Hope: A JRPG in the Danganronpa universe. Despair: They added Mario Party to it.
Having stuck to the main adventure modes in the Danganronpa series previously, I was more than a bit confused when Danganronpa S: Ultimate Summer Camp was announced as part of the Danganronpa Decadence collection in June. After reading up on the minigame it was based on, I held out hope that it’d be something worth sitting down and grinding through. What ended up happening at the summer camp was a whole lot of grinding, which works for someone who wants a quick RPG, but will require the patience of a saint to 100% complete.
The plot of the Summer Camp is basic and in fact, the game explicitly tells you not to worry about it. Virtually every named main character in the Danganronpa series—all three games that come to Switch at the same time plus the Ultra Despair Girls spinoff—are taking part in a virtual graduation trip, with the children of UDG along for the ride and the mother of a character presumably serving as a chaperone. The virtual world is divided into six islands, but a group of monsters ends up blocking the path to each island. The person you pick to play starts out on a game board and has 50 “days” (turns) to grow their “talent” and open as much of the island as possible along the way. At the end of that time they can choose to apply Talent, an actual currency earned in the game, to learning skills that can be taken to the game’s “Battle” mode, known as the Tower of Despair. The Tower is a series of battles against the enemies encountered on the board at ever-increasing power levels, with 200 levels divided into four “towers.” There’s no actual plot in the tower that I was able to find in the review period.

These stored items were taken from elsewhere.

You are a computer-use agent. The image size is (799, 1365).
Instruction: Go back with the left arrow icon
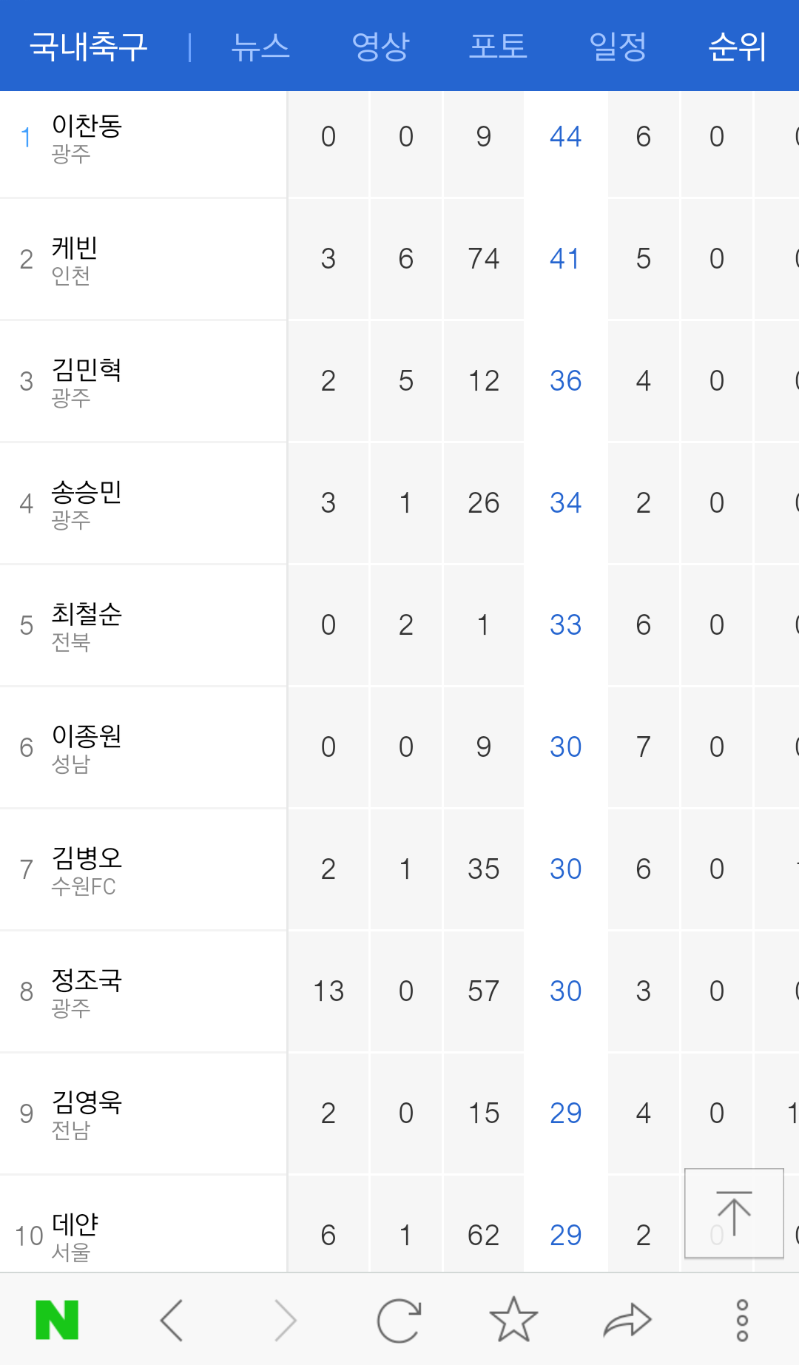(172, 1320)
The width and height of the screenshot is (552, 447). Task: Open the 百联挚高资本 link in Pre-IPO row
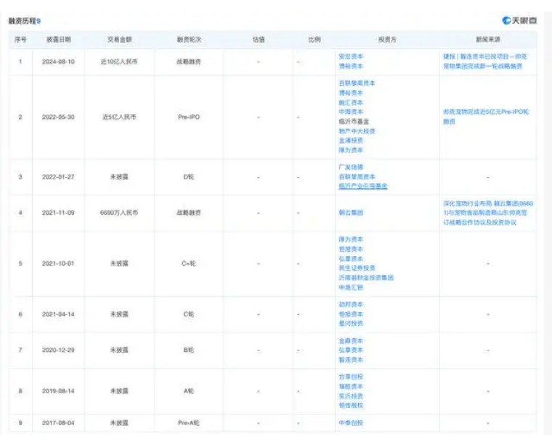(x=357, y=83)
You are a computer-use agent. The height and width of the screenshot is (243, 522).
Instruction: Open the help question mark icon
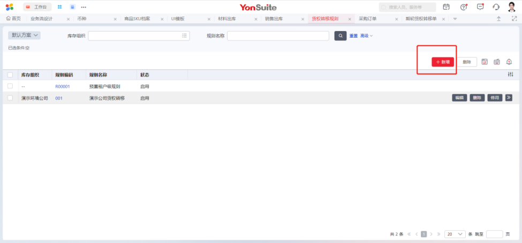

The board game portion has a wide variety of things to hit (or avoid). Battles can occur on the map, as well as event scenes either solo in a pixel art style or the “Friend Square” that plays out a scene between characters. Spaces are also present for boosting stats, whether through natural gains or by buying equipment, which get carried into various boss fights that open the way to different islands. Along the way, cards will be picked up that can change movement including warping the character, and also provide temporary buffs if a battle is about to happen. After the turn, random effects can happen where the money count, stats, or location of the character can be changed. I quickly found that a “success” card (which guaranteed the good outcome from one of these events) was vital to keeping stats up. When a battle happens, it’s a turn based affair that rips off Dragon Quest shamelessly. Considering every non-boss enemy in the game I could find had an appearance based on the series’s mascot Monokuma, there’s actually a lot of variety in the enemy designs even if they do have the same face. Experience levels are all based on 100 points, so the further into the game I went the more I would gain two levels after a single fight.
If you care enough about the Danganronpa series, you’re probably here for the fanservice of the “character interaction” variety. Although the other kind of fanservice is also present; the game’s set on a series of tropical islands for a reason. The character selection to start is slim, with just five characters, though it does give experience with the three “types” of characters (athletic, intelligent, or lucky). Getting more characters, however, requires going through the Tower of Despair or completing ingame achievements to earn one of the three different currencies, which are taken to the “school store” and used in a gacha machine. There are 62 characters to pick from, each one at one of four different rarity levels, and each one possibly having a “hype effect” that also comes out of the gacha. Said gacha also drops items for boosting stats in the board game. See the problem? Although all of the game’s content is supposed to be available through normal gameplay, I found the loop of “play board game for 30-45 minutes, run tower with units, spend coins, repeat” got old by the time I had a quarter of the characters available in any form. I can see where the temptation to spend money would come in, especially on the higher rarity versions, but I wasn’t able to see the microtransaction costs because the ingame “vending machine” soft-locked the game when I clicked on it. This will go live on launch day, but it’s easy for this game to become a game you pay for to spend money on currency (which is why I suppose it’s basically free if you’re getting the “Decadence” physical release).
Aside from trying to hit a store that didn’t actually exist yet, I did have one soft lock after locking in skills at the end of a run; thankfully the autosave brought me back to the end of the last turn so it was easy to get back to that point. The characters are frequently represented in pixel art form on the board, which is normally fine both docked and handheld. The only graphical complaint I had came every time an island would open: the islands are obscured by some of the worst-designed fog on the Switch, and I’m not sure if it’s an example of stylistic suck or just bad design. Each of the areas in the board game has its own theme song which is more bombastic outdoors and muted indoors. There’s no full voice acting; even the opening sequence and Friend Squares use quick voice clips that are recycled from the source games.
Danganronpa S: Ultimate Summer Camp is a good game for two distinct groups of people: those who went for 100% completion of the adventure game trilogy and those who want an incredibly brief RPG. If you’re in either one of those camps, then it’s worth signing up. Otherwise, stick to the adventure games.